Monday, December 28, 2015

I Was Here

I Was Here
Gayle Forman

I Was Here

Genre: Young Adult Fiction

Summary (from Goodreads): 
Cody and Meg were inseparable.
Two peas in a pod.
Until . . . they weren’t anymore.

When her best friend Meg drinks a bottle of industrial-strength cleaner alone in a motel room, Cody is understandably shocked and devastated. She and Meg shared everything—so how was there no warning? But when Cody travels to Meg’s college town to pack up the belongings left behind, she discovers that there’s a lot that Meg never told her. About her old roommates, the sort of people Cody never would have met in her dead-end small town in Washington. About Ben McAllister, the boy with a guitar and a sneer, who broke Meg’s heart. And about an encrypted computer file that Cody can’t open—until she does, and suddenly everything Cody thought she knew about her best friend’s death gets thrown into question.

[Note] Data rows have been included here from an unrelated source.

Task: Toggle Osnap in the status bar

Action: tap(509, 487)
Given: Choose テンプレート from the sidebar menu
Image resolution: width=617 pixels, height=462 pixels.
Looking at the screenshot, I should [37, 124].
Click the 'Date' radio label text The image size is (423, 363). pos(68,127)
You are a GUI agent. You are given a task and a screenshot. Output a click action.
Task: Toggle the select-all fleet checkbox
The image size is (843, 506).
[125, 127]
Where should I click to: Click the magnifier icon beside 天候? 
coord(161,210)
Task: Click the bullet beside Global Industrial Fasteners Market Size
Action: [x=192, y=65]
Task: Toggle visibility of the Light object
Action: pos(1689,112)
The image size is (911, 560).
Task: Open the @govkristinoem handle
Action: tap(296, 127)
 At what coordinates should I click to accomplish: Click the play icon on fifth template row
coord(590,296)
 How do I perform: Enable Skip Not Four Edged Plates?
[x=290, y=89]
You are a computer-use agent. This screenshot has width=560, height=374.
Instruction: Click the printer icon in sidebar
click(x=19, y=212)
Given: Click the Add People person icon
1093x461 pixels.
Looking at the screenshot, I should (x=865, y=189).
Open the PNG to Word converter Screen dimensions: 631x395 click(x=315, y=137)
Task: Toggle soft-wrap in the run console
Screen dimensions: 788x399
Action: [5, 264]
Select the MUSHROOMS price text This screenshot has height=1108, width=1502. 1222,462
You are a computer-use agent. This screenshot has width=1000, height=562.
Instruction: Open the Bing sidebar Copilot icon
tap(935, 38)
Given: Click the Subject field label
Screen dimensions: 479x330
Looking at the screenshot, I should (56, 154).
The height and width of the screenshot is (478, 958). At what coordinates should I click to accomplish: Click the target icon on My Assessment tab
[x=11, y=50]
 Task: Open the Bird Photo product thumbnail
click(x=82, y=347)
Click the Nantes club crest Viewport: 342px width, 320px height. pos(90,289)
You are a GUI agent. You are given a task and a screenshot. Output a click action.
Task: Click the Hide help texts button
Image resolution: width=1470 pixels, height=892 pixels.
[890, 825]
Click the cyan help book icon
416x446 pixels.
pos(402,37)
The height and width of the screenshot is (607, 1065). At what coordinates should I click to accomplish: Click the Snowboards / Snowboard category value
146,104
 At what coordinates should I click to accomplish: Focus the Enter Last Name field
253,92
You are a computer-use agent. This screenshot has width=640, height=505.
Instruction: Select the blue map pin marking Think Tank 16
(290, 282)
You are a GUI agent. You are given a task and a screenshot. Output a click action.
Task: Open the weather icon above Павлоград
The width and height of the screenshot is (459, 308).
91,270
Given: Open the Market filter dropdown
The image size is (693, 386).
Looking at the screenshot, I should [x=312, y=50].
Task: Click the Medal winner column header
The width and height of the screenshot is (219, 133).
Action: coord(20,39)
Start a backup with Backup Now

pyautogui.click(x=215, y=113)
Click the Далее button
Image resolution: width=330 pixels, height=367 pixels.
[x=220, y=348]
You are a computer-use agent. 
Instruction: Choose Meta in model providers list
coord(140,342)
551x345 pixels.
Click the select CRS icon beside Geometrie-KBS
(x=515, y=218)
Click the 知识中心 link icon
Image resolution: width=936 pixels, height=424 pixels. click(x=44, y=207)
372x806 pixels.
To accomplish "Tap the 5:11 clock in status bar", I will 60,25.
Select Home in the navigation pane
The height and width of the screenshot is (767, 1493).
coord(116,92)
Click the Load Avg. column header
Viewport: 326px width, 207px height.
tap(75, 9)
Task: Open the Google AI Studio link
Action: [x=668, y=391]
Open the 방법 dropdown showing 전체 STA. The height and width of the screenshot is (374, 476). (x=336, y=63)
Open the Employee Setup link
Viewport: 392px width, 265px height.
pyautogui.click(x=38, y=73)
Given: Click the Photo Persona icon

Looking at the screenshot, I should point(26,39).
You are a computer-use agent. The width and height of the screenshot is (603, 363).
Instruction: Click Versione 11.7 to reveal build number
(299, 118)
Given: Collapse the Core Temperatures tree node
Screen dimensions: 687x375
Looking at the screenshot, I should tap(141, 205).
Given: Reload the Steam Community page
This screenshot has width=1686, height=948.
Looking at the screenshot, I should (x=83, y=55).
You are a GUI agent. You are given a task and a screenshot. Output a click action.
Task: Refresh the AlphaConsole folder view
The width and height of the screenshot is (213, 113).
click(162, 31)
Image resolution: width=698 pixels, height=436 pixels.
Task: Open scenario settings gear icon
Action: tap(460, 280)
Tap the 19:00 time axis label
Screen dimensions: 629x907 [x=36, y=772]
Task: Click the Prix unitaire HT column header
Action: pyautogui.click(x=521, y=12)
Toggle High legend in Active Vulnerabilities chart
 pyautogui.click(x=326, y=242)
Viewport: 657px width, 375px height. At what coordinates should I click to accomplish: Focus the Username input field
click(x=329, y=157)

I Was Here is Gayle Forman at her finest, a taut, emotional, and ultimately redemptive story about redefining the meaning of family and finding a way to move forward even in the face of unspeakable loss.

 
Review:  I definitely enjoy Forman's writing style, even when I find some of her subject matter disagreeable.  This was another book that I couldn't put down, and I really cared about the main character even though she was nothing at all like me.  When Cody's best friend Meg commits suicide, Cody feels guilty for not being able to stop her friend, even though she had no idea that Meg suffered from depression.  The thought that Forman put into Cody's emotions regarding the death of her best friend and her own feelings of guilt made Cody seem so real; I cried several times imagining the pain that Cody was feeling.  The problem I had with this book was the romantic relationship between Cody and Ben, a stereotypical bad boy who had slept with her best friend and then ditched her.  In my mind, a good friend wouldn't start a romantic relationship with her best friend's ex for any reason at all, and especially if the ex was a total jerk.  While I understand that young adult books seem to need a romantic premise, I think this would have been a stronger book if the romance had been nonexistent, and it had focused solely on the grief, guilt and suicide.